Our Sages have long recognized that the desires for money, honour, and sexual gratification are most powerful. Avoiding sin in these areas, something most difficult in practice, makes one worthy of praise—from G-d Himself.
"Rav Yochanan said: Concerning three [people] does G-d proclaim [praise] every day: on a bachelor who lives in a city and does not sin, on a poor person who returns a lost object to its owner, and on the wealthy [person] who tithes his produce in secret" (Pesachim 113a).
Judaism has long advocated for marriage at a young age: "At the age of 18 to the chupah" (Pirkei Avot 5:18). Our rabbis praise those who marry young, thereby defeating the evil inclination, and have harsh words for those who delay marriage (see Kiddushin 29b-30a). There are many and varied reasons for getting married. Our sages, never ones to mince words, declare, "All know why the bride enters the wedding canopy, but whoever dirties his mouth [and says so], even if 70 years [i.e., a lifetime] was inscribed for good, it is turned around for bad" (Shabbat 33a). It borders on the impossible to delay marriage and remain completely within the bounds of Jewish law. One who is single and lives in a big city, no less—with all the temptations that it offers—and yet does not sin has earned G-d's praise each and every day.
Modern society is such that marriage at such a young age is rarely feasible and often ill-advised. As the Rambam (Deot 5:11) notes, only a fool gets married before completing his education and having a means of support. Balancing the advisability of early marriage with the realities of life is not an easy task. And no one needs reminding of the singles crisis that affects each and every segment of western society today.
One of the great issues of debate in society at large revolves around the acceptance of "same-sex marriage". All evidence points to the fact that, at the very least, for a large group of gay people same sex attraction is not a choice. They are—for reasons only G-d can fathom—hardwired by G-d differently in this area of life. Those who nonetheless avoid sin are the greatest of tzadikim of our community, and are most worthy of Divine praise each and every day. And those who do not manage to avoid sin still deserve our understanding: "Do not judge another until you are put in his place" (Pirkei Avot 2:4).
"The reward for fasting is charity" (Brachot 6b). Only when one is hungry himself can one appreciate the pain of hunger. Our fasting is only meaningful if we are sensitized to the needs of others, and demonstrate such by increased charity. A poor person—lacking so much of what so many of us are blessed to take for granted—who returns a lost object joins the ranks of those who "amaze" G-d, and is to be lauded every day. Who would know or even care if such a person kept it for himself?
On the other end of the spectrum, all too often, those blessed with wealth seek public honour and glory, ensuring that all know of their generosity. Here again, we have a struggle between the ideal and the real. Modesty is the one and only trait that the Torah uses to describe Moshe. Helping others quietly, even anonymously, is—next to providing employment opportunities—the highest form of charity.

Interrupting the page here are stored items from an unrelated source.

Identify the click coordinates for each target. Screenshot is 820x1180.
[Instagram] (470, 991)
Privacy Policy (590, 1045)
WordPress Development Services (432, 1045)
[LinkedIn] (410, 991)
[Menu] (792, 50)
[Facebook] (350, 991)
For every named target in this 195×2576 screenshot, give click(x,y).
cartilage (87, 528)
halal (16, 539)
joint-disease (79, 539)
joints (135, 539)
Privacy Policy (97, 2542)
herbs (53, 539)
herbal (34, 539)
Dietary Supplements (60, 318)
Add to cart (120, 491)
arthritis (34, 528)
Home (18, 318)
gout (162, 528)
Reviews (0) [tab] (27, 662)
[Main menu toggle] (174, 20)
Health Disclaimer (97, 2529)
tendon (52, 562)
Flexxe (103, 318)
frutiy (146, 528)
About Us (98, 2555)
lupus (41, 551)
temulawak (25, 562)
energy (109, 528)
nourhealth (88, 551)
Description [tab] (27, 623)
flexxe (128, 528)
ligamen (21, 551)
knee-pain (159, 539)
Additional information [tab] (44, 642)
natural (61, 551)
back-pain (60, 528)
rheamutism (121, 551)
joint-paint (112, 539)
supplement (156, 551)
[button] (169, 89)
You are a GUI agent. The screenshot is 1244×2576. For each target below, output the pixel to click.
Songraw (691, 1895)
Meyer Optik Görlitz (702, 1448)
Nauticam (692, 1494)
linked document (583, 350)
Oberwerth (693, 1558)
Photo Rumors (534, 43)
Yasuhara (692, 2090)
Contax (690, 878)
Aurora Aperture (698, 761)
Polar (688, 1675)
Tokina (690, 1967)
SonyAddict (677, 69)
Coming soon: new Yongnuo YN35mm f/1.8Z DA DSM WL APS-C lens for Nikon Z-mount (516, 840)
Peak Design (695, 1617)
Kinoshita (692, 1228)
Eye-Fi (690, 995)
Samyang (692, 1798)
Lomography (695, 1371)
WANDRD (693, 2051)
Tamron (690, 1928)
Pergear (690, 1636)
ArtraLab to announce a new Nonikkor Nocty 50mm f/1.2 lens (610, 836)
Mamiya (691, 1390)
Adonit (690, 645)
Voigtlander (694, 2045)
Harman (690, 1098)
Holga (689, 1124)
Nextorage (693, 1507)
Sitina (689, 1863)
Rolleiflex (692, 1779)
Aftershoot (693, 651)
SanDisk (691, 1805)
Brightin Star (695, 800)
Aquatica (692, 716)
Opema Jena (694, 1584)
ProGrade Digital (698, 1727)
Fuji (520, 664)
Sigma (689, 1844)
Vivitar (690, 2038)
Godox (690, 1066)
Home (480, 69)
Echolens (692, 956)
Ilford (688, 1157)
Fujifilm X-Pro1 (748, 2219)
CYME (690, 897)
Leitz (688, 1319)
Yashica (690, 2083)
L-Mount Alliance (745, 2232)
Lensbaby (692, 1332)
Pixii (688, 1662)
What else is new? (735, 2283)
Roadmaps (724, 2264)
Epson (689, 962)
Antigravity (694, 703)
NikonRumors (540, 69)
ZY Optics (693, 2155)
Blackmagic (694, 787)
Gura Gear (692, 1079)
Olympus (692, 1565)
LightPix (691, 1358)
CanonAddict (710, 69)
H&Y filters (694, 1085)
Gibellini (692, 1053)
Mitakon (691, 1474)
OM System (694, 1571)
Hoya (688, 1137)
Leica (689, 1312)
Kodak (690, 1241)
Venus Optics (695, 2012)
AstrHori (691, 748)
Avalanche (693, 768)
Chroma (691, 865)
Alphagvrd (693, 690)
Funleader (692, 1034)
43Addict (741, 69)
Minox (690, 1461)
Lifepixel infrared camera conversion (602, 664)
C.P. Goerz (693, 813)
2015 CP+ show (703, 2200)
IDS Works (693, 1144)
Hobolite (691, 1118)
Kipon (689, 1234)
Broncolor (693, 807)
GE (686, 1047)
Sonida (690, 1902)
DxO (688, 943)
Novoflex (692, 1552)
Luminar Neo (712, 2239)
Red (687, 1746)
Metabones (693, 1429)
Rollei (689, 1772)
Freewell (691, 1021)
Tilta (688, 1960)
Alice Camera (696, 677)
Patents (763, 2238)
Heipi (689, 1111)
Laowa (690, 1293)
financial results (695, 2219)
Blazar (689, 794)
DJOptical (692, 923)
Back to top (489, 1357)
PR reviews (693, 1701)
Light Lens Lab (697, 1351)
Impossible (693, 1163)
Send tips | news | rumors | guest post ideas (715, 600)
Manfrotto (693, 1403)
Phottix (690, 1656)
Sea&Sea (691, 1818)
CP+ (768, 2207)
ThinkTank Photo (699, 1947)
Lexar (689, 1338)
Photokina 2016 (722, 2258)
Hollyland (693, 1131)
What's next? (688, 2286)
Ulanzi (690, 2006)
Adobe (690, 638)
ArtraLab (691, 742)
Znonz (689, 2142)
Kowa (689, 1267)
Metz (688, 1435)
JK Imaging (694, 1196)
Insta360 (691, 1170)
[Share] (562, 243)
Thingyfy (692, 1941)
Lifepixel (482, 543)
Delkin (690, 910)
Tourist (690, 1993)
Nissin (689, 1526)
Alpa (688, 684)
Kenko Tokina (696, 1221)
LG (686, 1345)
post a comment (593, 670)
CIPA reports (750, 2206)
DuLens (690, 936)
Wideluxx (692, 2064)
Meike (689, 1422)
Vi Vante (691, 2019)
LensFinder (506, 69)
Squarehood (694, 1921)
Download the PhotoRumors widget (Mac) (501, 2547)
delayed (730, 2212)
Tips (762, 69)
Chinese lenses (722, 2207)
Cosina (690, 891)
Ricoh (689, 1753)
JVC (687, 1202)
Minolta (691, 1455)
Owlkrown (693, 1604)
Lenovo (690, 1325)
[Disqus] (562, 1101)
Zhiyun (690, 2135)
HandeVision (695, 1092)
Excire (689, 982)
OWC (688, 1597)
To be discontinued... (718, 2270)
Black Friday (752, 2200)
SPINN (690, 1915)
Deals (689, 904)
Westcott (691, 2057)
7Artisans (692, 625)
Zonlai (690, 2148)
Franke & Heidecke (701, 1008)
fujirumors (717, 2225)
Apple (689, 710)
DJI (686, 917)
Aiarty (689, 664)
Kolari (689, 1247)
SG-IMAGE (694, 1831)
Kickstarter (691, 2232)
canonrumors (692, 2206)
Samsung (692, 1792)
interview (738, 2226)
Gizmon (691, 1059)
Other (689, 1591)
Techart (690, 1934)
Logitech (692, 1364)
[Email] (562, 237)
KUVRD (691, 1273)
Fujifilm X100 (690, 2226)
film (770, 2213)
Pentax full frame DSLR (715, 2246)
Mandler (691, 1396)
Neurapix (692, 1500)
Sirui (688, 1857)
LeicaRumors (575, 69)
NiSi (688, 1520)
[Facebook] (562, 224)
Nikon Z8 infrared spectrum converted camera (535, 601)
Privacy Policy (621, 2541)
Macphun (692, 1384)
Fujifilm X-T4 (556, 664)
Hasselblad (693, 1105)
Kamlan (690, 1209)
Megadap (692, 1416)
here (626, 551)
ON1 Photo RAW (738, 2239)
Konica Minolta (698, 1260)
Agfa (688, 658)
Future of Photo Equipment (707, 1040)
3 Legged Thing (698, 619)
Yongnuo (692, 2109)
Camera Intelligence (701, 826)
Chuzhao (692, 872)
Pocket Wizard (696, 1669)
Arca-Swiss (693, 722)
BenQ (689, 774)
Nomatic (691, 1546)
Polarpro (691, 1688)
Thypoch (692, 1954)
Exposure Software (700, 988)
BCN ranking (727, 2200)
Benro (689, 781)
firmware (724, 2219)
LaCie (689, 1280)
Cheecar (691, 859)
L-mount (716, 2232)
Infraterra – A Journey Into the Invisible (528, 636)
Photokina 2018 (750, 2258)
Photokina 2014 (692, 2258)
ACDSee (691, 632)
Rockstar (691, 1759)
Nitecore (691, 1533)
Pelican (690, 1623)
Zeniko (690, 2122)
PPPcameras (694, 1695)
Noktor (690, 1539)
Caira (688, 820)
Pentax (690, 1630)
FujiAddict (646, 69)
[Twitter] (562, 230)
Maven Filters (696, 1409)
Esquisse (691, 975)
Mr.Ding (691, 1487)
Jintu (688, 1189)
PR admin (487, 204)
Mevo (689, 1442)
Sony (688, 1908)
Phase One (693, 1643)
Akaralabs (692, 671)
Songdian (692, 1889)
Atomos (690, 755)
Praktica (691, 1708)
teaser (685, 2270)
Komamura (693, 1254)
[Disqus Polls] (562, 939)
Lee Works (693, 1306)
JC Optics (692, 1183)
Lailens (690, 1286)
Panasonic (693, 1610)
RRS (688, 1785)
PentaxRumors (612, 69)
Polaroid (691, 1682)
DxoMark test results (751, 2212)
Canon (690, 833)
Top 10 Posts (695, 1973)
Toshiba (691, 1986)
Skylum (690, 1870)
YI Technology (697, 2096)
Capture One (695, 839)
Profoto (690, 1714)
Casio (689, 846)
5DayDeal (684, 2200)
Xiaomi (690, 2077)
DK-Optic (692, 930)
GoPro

Yet our Sages understood that most people could not achieve such, and fully recognized that honouring philanthropists is the way to increase charitable giving. Thus, the Ramah (Yoreh Deah 249:13) rules that, in practice—as opposed to theory—one should publicize one's charitable giving, because it will entice others to give. Only G-d can know and praise what one might have done, absent the need for this fundraising initiative
 Personally, I was struck when—a number of years ago—a person I greatly admire who is gay said something along the lines of, "Do you think I want to be gay? Life would be much easier if I was not".